[Material proporcionado]:
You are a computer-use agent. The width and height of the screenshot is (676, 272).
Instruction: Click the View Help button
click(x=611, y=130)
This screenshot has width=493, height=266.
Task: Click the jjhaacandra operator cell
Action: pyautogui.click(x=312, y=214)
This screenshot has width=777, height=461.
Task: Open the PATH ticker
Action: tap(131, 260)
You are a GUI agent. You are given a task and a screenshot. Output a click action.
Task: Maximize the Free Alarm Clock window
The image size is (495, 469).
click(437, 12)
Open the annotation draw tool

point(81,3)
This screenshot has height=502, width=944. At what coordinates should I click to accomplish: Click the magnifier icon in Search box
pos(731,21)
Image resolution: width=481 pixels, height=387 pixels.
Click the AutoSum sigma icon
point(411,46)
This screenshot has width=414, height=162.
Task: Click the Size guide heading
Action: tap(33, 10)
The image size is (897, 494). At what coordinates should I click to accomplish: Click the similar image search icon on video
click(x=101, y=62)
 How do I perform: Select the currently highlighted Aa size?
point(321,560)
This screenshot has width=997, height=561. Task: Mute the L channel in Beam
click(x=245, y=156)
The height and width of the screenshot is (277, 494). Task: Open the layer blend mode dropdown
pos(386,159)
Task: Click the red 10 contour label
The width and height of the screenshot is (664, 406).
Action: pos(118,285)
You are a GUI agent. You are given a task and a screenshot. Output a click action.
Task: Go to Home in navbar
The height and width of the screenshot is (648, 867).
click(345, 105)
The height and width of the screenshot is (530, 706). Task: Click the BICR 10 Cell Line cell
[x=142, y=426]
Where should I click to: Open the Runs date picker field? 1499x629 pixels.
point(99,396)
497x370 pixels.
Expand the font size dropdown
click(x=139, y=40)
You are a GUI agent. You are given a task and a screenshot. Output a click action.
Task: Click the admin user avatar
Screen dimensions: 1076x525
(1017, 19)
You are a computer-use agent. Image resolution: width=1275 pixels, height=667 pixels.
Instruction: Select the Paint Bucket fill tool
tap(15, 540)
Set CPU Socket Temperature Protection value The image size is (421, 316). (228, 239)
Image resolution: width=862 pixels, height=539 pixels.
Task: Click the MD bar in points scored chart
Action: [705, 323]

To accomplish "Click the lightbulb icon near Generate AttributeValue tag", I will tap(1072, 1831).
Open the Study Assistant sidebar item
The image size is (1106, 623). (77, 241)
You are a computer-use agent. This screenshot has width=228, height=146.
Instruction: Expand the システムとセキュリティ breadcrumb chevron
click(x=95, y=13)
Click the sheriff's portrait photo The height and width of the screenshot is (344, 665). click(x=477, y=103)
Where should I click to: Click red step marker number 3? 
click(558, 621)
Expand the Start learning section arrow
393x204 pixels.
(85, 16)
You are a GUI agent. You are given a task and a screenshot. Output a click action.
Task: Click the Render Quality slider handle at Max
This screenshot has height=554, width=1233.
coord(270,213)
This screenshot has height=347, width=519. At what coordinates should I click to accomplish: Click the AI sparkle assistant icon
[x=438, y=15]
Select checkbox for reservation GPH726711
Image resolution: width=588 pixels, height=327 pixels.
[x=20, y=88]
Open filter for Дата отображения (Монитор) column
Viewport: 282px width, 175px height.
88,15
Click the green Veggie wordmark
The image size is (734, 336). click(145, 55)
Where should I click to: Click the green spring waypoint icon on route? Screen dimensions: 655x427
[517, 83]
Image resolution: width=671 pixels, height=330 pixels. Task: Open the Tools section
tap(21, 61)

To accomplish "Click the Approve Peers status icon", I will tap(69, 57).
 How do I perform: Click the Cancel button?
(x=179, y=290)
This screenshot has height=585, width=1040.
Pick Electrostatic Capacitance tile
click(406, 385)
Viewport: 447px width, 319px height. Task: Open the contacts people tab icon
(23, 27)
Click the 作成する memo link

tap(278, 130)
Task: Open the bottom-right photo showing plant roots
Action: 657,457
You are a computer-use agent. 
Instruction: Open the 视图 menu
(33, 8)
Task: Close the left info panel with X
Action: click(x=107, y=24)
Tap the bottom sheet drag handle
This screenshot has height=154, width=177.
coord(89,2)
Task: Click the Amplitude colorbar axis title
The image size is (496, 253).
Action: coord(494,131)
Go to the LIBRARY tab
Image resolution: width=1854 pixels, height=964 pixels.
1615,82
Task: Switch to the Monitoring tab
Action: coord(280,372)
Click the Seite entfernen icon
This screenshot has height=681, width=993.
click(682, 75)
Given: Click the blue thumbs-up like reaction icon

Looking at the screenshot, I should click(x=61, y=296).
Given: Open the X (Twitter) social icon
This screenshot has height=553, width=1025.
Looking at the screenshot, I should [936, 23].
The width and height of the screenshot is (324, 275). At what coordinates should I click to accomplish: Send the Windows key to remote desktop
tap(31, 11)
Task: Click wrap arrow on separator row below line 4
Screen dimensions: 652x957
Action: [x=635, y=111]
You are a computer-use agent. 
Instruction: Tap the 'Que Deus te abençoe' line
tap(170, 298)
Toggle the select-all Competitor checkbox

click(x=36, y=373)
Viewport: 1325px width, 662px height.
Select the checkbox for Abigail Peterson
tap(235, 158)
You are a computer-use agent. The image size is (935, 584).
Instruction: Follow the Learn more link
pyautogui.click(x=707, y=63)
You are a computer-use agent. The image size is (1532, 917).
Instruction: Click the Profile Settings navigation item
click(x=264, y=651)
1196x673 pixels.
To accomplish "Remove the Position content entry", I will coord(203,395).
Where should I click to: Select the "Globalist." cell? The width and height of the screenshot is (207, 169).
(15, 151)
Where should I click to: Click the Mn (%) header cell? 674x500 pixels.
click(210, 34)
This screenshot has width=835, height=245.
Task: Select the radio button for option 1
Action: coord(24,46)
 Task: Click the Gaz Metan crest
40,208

[Objetivo]: Indique cuántas líneas del material anterior contienen la cadena «Viewport», distinguiendo entre mayúsculas y minúsculas, y responda únicamente con el número.

[Resultado final]: 3